Another time he rode a bus to Maine and hitchhiked up the coast, caught the dawn mail boat out of Isle au Haut from Stonington, and camped, then took a ferry across the Bay of Fundy to Nova Scotia. He began keeping notes of his camera settings and places he wanted to visit again. When he came out of the army at twenty-two, he was a pretty decent shooter and found work in New York assisting a well-known fashion photographer.

The female models were beautiful; he dated a few and fell partially in love with one before she moved to Paris and they drifted apart. She had said to him: “Robert, I don’t know who or what you are for sure, but please come visit me in Paris.” He told her he would, meant it when he said it, but never got there. Years later when he was doing a story on the beaches of Normandy, he found her name in the Paris book, called, and they had coffee at an outdoor cafe. She was married to a cinema director and had three children.

He couldn’t get very keen on the idea of fashion. People threw away perfectly good clothes or hastily had them made over according to the instructions of European fashion dictators. It seemed dumb to him, and he felt lessened doing the photography. “You are what you produce,” he said as he left this work.

His mother died during his second year in New York. He went back to Ohio, buried her, and sat before a lawyer, listening to the reading of the will. There wasn’t much. He didn’t expect there would be anything. But he was surprised to find his parents had accumulated a little equity in the tiny house on Franklin Street where they had lived all their married lives. He sold the house and bought first-class equipment with the money. As he paid the camera salesman, he thought of the years his father had worked for those dollars and the plain life his parents had led.

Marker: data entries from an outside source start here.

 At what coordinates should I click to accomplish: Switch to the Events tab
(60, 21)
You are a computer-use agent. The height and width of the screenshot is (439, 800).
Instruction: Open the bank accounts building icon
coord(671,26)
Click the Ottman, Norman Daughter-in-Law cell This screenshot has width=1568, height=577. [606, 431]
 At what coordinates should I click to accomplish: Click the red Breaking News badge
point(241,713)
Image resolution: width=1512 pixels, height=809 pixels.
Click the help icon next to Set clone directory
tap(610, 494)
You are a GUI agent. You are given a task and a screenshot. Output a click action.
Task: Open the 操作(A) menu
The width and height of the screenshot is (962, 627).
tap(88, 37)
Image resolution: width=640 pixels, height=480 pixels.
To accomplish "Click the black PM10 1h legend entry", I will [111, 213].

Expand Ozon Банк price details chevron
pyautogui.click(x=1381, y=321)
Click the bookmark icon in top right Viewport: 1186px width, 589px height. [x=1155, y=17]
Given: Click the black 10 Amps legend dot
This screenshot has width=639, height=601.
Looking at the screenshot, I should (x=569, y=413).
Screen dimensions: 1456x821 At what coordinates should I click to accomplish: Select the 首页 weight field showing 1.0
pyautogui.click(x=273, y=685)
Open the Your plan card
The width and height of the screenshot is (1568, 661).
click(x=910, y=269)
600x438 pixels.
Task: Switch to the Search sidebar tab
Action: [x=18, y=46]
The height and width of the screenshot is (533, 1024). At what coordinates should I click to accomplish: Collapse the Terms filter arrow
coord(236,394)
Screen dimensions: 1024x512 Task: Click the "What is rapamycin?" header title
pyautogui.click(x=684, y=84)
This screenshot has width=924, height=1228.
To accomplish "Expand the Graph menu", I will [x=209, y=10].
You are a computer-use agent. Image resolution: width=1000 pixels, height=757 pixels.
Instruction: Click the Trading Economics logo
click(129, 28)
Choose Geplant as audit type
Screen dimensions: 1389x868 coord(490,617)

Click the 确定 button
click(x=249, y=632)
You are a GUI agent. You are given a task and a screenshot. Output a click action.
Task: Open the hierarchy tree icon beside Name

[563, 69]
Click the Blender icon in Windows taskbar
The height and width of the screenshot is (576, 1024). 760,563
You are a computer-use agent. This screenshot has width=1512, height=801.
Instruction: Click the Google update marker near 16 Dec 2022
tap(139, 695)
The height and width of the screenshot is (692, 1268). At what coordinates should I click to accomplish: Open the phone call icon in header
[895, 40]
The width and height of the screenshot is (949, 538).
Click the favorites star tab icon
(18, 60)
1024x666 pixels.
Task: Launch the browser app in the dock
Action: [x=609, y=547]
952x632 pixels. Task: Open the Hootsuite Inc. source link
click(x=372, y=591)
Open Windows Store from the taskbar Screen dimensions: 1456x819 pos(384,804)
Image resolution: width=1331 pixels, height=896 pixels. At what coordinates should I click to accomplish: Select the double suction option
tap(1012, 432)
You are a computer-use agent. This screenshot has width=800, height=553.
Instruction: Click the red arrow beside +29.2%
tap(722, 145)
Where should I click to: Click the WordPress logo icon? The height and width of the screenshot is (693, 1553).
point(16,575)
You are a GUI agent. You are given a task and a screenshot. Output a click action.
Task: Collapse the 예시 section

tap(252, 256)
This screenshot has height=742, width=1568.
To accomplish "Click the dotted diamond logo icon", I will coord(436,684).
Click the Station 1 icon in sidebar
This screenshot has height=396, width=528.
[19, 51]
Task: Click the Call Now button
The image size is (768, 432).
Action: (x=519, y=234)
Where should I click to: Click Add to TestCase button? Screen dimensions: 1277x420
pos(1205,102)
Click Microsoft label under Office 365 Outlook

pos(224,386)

Some of his work began to appear in small magazines. Then National Geographic called. They had seen a calendar shot he had taken out on Cape May. He talked with them, got a minor assignment, executed it professionally, and was on his way.

The military asked him back in 1943. He went with the marines and slogged his way up South Pacific beaches, cameras swinging from his shoulders, lying on his back, photographing the men coming off amphibious landing craft. He saw the terror on their faces, felt it himself. Saw them cut in two by machine-gun fire, saw them plead to God and their mothers for help. He got it all, survived, and never became hooked on the so-called glory and romance of war photography.

Coming out of the service in 1945, he called National Geographic. They were ready for him, anytime. He bought a motorcycle in San Francisco, ran it south to Big Sur, made love on a beach with a cellist from Carmel, and turned north to explore Washington. He liked it there and decided to make it his base.

Now, at fifty-two, he was still watching the light. He had been to most of the places posted on his boyhood walls and marveled he actually was there when he visited them, sitting in the Raffles Bar, riding up the Amazon on a chugging riverboat, and rocking on a camel through the Rajasthani desert.